If your text file is located in its own separate directory to be used globally, then insert this line of code:

<!--#include virtual="/DIRECTORY/code.txt"-->

Where you see the word DIRECTORY would be the exact name of your new directory, thus creating the proper file path. Under no circumstance place the following code as a precursor under the mistaken assumption that it is needed:

<!--#command argument="value"-->

Using that code on the same page as your new code will definitely not work as originally intended and will cause problems. I mention this because you may have read somewhere that this command is required, which it is not, as GoDaddy servers no longer need it.

If you have done everything correctly then your webpage should now reflect the recent changes and your code should be running nicely. If you haven't, you will most likely see this alert: "[an error occurred while processing this directive]". If you see this, the culprit is probably the command code in your webpage not formatted properly. The code must be exact, including the empty space, as seen above.

Another issue is that, for some inexplicable reason, it may not like the first forward slash on the word /DIRECTORY/. Remove this and see if it now works correctly.

When you view the source code of your web page, you'll notice that the command code is hidden, instead replaced by the code from your master code file. If some mysterious empty P tags appear in your page file next to the command code, then delete them and wrap your new code in division tags.

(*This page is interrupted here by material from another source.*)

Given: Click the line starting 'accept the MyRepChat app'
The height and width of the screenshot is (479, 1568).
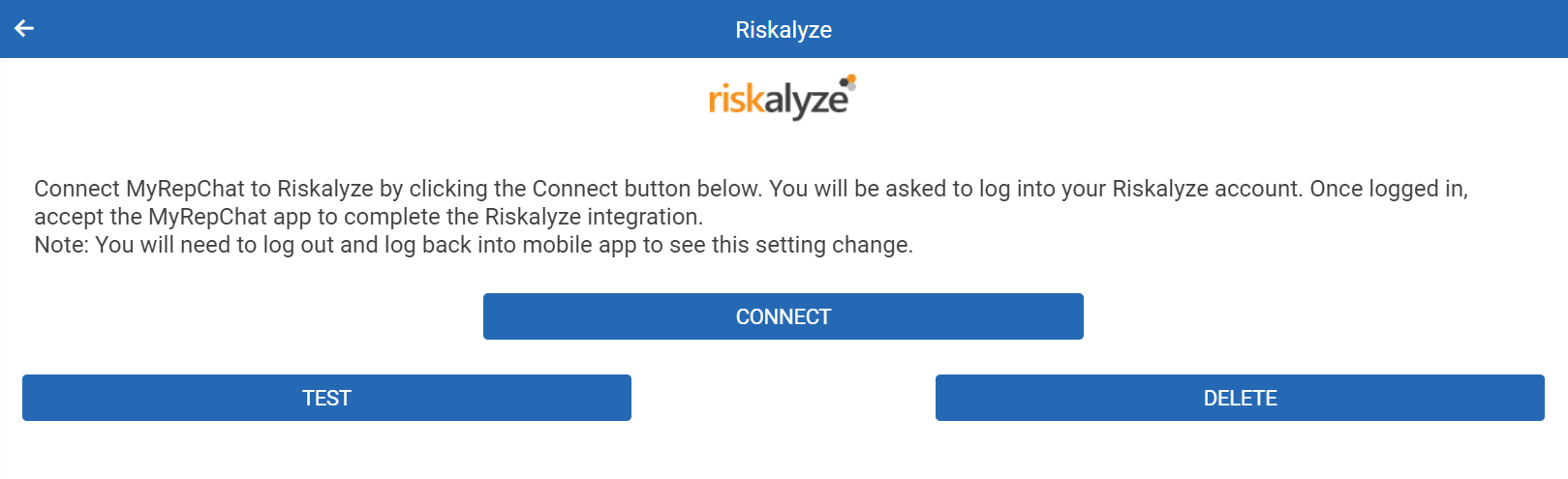Looking at the screenshot, I should (368, 217).
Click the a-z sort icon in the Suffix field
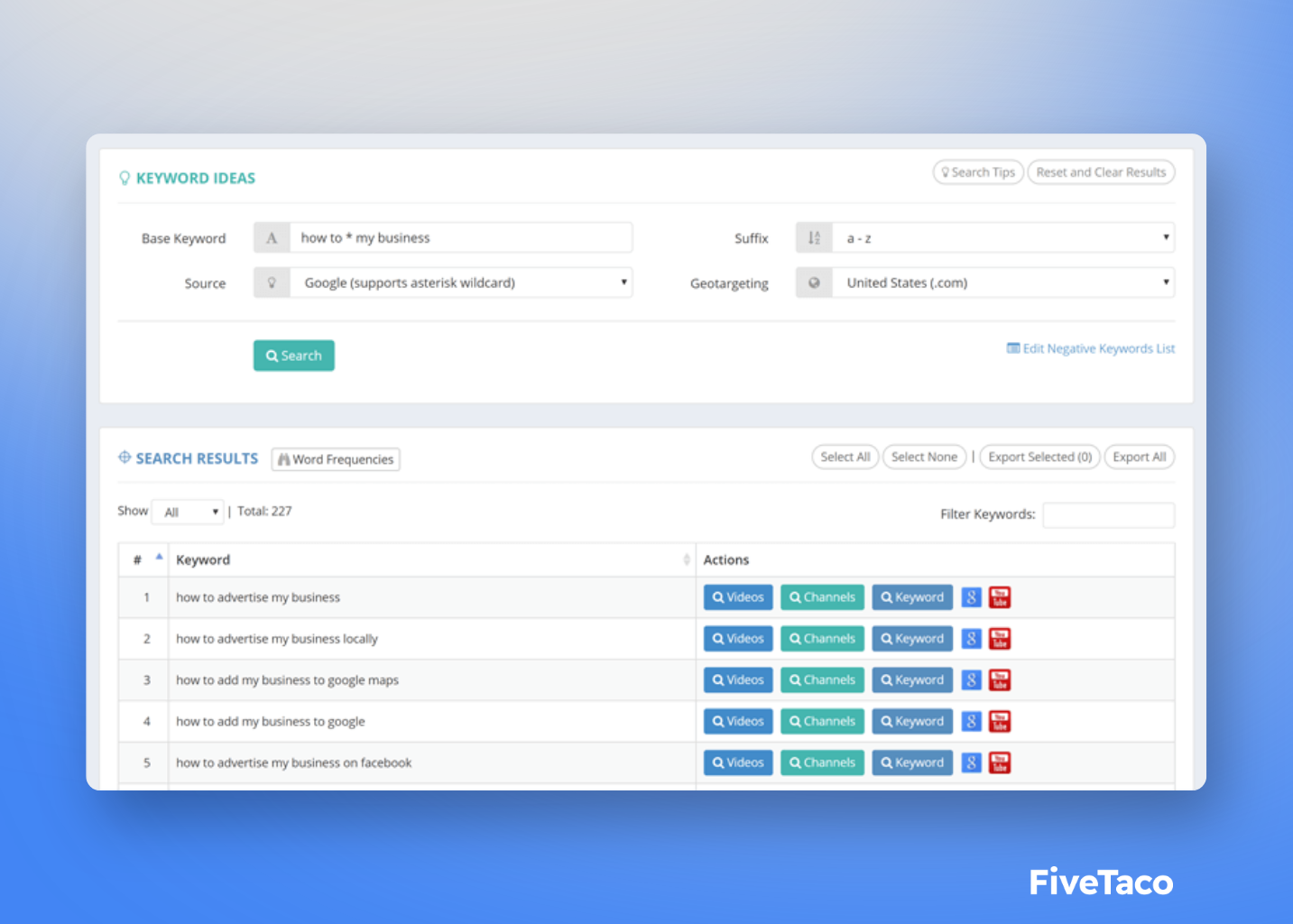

Virtually any code can be used in a server side include, and there are some other nifty functions as well:

Today is <!--#echo var="DATE_LOCAL"-->

Which gives you this:

Today is June 21, 2024

This code will tell you the last time I was on this page messing around:

This file was last modified <!--#echo var="LAST_MODIFIED"-->

RESULT: This file was last modified September 21, 2016

Hopefully you have a much better understanding of implementing SSI after reading this tutorial. I wish you the best on your coding ventures.